TEXT BLOCK:
-=-=-=-=-

Secure Web Gateway (SWG) maintains an internal mapping of IP addresses to user names.

About user identification with an F5 agent

Transparent user identification makes a best effort to identify users without requesting credentials. It is not authentication. It should be used only when you are comfortable accepting a best effort at user identification.

Transparent user identification is supported in Secure Web Gateway (SWG) configurations for either explicit or transparent forward proxy. An agent obtains data and stores a mapping of IP addresses to user names in an IF-MAP server. An F5® DC Agent queries domain controllers. An F5 Logon Agent runs a script when a client logs in and can be configured to run a script when the client logs out.

Note: Agents are available only on a BIG-IP® system with an SWG subscription.

In an access policy, a Transparent Identity Import item obtains the IP-address-to-username-mapping from the IF-MAP server. This item can be used alone for determining whether to grant access or be paired with another query to look up the user or validate user information.

To support this option, either the F5 DC Agent or the F5 Logon Agent must be downloaded, installed, and configured.

Creating a VLAN for transparent forward proxy

You need a VLAN on which the forward proxy can listen. For increased security, the VLAN should directly face your clients.
  1. On the Main tab, click Network > VLANs .
    The VLAN List screen opens.
  2. Click Create.
    The New VLAN screen opens.
  3. In the Name field, type a unique name for the VLAN.
  4. For the Interfaces setting,
    1. From the Interface list, select an interface number.
    2. From the Tagging list, select Untagged.
    3. Click Add.
  5. Click Finished.
    The screen refreshes, and displays the new VLAN in the list.
The new VLAN appears in the VLAN list.

Assigning a self IP address to a VLAN

Assign a self IP address to a VLAN on which the forward proxy listens.
  1. On the Main tab, click Network > Self IPs .
  2. Click Create.
    The New Self IP screen opens.
  3. In the Name field, type a unique name for the self IP address.
  4. In the IP Address field, type the IP address of the VLAN.
    The system accepts IPv4 and IPv6 addresses.
  5. In the Netmask field, type the full network mask for the specified IP address.

    For example, you can type ffff:ffff:ffff:ffff:0000:0000:0000:0000 or ffff:ffff:ffff:ffff::.

  6. From the VLAN/Tunnel list, select the VLAN.
  7. Click Finished.
    The screen refreshes, and displays the new self IP address.

-=-=-=-=-

TASK LIST:
(1) Does the Secure Web Gateway text support each statement: (a) transparent user identification is a form of authentication, (b) an F5 DC Agent queries domain controllers, (c) the VLAN for the forward proxy should directly face the servers? For each, answer yes or no and quote the deciding words.
(2) Which screens does the Secure Web Gateway text say open during the setup steps?
(3) Carry the Secure Web Gateway text forward from the point where it stops.
These lines have no part in any of the tasks.

SOURCE EXCERPT:
-=-=-=-=-

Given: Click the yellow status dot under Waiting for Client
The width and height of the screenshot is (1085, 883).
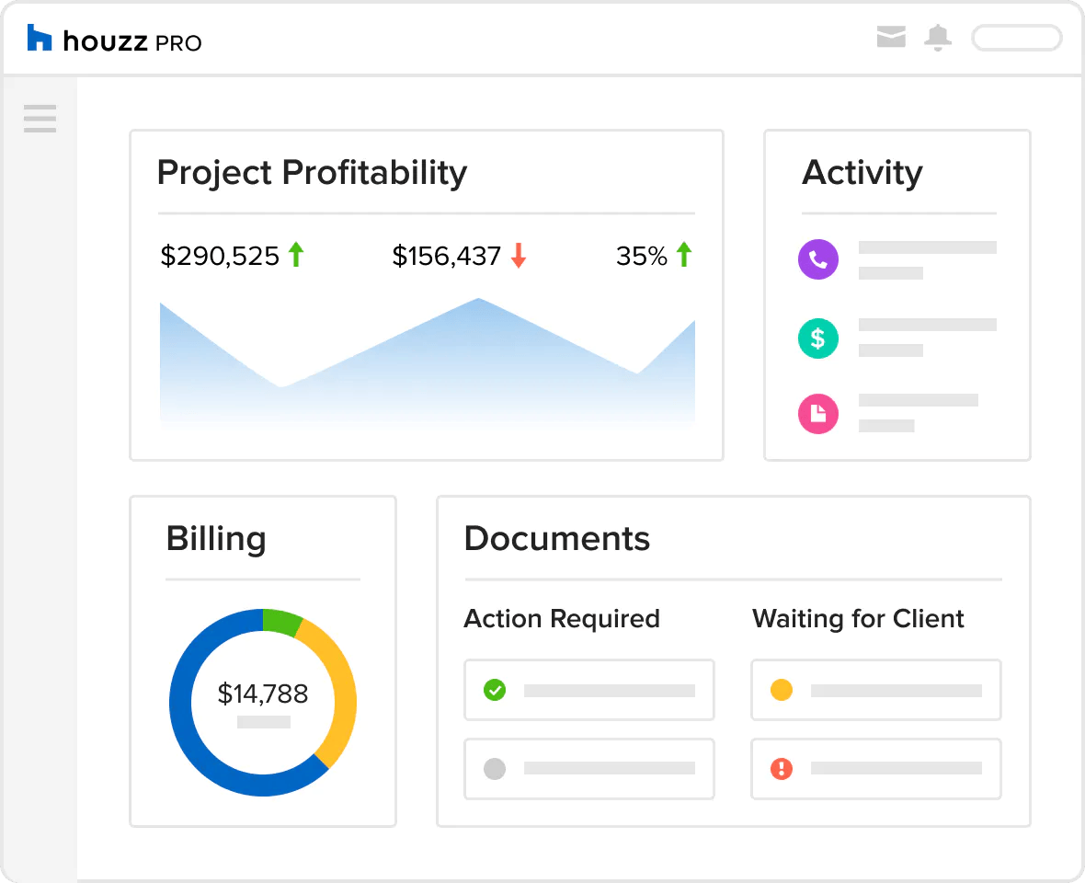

-=-=-=-=-

ANSWERS GIVEN:
(1)
(a) No: "It is not authentication."
(b) Yes: "An F5® DC Agent queries domain controllers."
(c) No: "the VLAN should directly face your clients."

(2) VLAN List screen, New VLAN screen, New Self IP screen

(3)
Creating an access profile for SWG transparent forward proxy

You create an access profile to provide the access policy configuration for a virtual server that establishes a secured session.
  1. On the Main tab, click Access Policy > Access Profiles .
    The Access Profiles List screen opens.
  2. Click Create.
    The New Profile screen opens.
  3. In the Name field, type a name for the access profile.
    Note: An access profile name must be unique among all access profile and per-request policy names.
  4. From the Profile Type list, select SWG-Transparent.
    Note: After you complete this step, the User Identification Method is set to IP Address and cannot be changed.
    Additional settings display.
  5. Optional: To use NTLM authentication before a session starts, from the NTLM Auth Configuration list select a configuration.
    In the case of a shared machine, an IP address might already be associated with a user or a session. Using NTLM authentication ensures that the system can associate the IP address with the correct session (new or existing) or with a new user each time a user logs on to the shared machine.
  6. Optional: To direct users to a captive portal, for Captive Portal select Enabled and, in the Primary Authentication URI field, type the URI.
    You might specify the URI of your primary authentication server if you use single sign-on across multiple domains. Users can then access multiple back-end applications from multiple domains and hosts without needing to re-enter their credentials, because the user session is stored on the primary domain.
    For example, you might type https://logon.siterequest.com in the field.
  7. In the Language Settings area, add and remove accepted languages, and set the default language.
    A browser uses the highest priority accepted language. If no browser language matches the accepted languages list, the browser uses the default language.
  8. Click Finished.
    The Access Profiles list screen displays.
The access profile displays in the Access Profiles List. Default-log-setting is assigned to the access profile.

Verifying log settings for the access profile

Confirm that the correct log settings are selected for the access profile to ensure that events are logged as you intend.
Note: Log settings are configured in the Access Policy Event Logs area of the product. They enable and disable logging for access system and URL request filtering events. Log settings also specify log publishers that send log messages to specified destinations.
  1. On the Main tab, click Access Policy > Access Profiles .
    The Access Profiles List screen opens.
  2. Click the name of the access profile that you want to edit.
    The properties screen opens.
  3. On the menu bar, click Logs.
    The access profile log settings display.
  4. Move log settings between the Available and Selected lists.
    You can assign up to three log settings that enable access system logging to an access profile. You can assign additional log settings to an access profile provided that they enable logging for URl request logging only.
    Note: Logging is disabled when the Selected list is empty.
  5. Click Update.
An access profile is in effect when it is assigned to a virtual server.

Configuring an access policy for transparent forward proxy

You configure an access policy for Secure Web Gateway (SWG) transparent forward proxy to populate session variables with group or class attribute information for use in the per-request policy. You can also add access policy items to collect credentials and to authenticate a user or you can add items to transparently identify the user without requesting credentials.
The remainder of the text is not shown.